Speaks for itself; everyone needs one and everyone can use a spare. This cleaning cloth boasts a belt clip and an attached neoprene pouch for additional convenience.
Make a set of binoculars tripod mountable. This is an essential piece of gear for birders using 12x or higher binoculars; this accessory is also useful for long-duration viewing like birding or other nature observations. The adapter mounts to any standard tripod 1/4"-20 socket.
For binoculars that don’t have a 1/4"-20 threaded socket, this universal mount will do the trick. Two elastic straps hold the binocular firmly in place; the mount threads onto a standard tripod. It’s a quick, easy, budget-friendly solution.
Capture a photo or video of the image seen through the optics—that's digiscoping in a nutshell. Digiscoping began as a niche of enthusiasts using their point-and-shoot cameras to snap images using their spotting scopes. Thanks to a wave of user-friendly adapters, digiscoping is accessible to anyone with a smartphone and an optic. Adapters abound for iPhone 4 and iPhone 5 users. Sorry Androids, the best option for you is the HookUpz Universal Optics Adapter from Carson. For the Apples out there, here are a couple of options…
This adapter aligns the iPhone camera lens with the eyepiece of a binocular or spotting scope. With it, birders can record video or capture photos of their latest sighting and instantly share it using their iPhone, or simply use the MeoPix iScoping adapter as a viewfinder on the trail or when scanning the tree limbs within view. A MeoPix adapter offers durable construction and is available for a wide range of eyepiece sizes.
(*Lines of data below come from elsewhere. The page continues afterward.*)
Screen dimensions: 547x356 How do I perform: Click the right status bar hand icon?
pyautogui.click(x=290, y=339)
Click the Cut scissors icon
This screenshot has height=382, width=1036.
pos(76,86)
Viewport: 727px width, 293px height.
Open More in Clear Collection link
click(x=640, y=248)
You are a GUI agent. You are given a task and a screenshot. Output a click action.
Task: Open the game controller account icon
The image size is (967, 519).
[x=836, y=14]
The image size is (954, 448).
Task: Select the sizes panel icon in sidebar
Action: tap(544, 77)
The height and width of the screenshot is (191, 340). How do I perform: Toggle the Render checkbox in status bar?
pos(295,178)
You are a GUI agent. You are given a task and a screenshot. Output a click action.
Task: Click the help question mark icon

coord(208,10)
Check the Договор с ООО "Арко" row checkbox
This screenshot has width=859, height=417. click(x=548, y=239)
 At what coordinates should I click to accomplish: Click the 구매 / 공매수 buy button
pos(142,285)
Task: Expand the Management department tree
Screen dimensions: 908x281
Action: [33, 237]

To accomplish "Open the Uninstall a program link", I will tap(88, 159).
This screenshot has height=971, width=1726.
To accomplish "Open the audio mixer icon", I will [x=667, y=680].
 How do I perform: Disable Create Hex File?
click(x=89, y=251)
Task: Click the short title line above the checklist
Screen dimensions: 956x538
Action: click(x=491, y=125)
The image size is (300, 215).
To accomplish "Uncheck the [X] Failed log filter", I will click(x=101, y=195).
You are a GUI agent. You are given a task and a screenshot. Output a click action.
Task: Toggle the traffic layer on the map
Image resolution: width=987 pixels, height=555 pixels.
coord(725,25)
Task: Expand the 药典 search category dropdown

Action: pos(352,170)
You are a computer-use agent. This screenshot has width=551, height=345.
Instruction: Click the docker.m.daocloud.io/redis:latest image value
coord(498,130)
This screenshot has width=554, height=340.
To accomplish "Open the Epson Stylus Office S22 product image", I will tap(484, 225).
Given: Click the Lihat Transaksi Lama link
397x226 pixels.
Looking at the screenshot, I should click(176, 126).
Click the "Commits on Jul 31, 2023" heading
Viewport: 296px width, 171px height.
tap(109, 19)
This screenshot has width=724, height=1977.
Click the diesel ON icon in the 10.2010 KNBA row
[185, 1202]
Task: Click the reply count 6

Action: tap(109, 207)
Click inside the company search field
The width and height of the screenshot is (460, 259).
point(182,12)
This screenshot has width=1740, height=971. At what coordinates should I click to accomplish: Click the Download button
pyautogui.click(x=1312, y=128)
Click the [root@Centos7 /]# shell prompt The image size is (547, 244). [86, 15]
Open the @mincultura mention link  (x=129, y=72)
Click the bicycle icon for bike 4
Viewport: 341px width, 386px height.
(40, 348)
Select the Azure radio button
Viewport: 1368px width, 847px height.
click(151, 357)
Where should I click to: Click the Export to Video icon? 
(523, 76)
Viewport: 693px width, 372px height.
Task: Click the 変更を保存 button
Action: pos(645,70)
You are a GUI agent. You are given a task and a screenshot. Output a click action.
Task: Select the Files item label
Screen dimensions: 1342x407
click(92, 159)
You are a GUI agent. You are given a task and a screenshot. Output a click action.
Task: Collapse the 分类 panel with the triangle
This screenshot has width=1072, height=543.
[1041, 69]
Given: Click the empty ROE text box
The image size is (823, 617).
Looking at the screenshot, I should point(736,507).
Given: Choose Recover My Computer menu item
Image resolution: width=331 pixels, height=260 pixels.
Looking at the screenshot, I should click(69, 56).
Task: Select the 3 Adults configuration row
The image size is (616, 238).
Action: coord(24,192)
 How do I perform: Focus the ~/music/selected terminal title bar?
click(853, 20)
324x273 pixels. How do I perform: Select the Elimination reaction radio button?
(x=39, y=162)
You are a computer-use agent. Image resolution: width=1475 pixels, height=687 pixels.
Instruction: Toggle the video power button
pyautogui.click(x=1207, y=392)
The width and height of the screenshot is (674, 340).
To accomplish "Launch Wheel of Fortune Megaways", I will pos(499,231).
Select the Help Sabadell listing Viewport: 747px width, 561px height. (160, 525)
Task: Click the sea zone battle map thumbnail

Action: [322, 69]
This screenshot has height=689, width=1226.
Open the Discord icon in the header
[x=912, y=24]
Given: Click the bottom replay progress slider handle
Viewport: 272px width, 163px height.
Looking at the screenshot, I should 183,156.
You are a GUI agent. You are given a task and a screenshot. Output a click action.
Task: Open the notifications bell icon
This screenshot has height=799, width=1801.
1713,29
This adapter comes with an iPhone case and eyepiece adapter that connects to one of the binocular eyepieces or spotting scope. A removable rubber ring inside the adapter enables the HookUpz to fit a wide range of eyepiece diameters; the IB-542 is designed to fit binoculars with 32mm to 50mm objectives. Whether birding in your local park or visiting landmarks during your vacation, the HookUpz adapter gives you the ability to capture the view from your optic and share photos or video using your iPhone.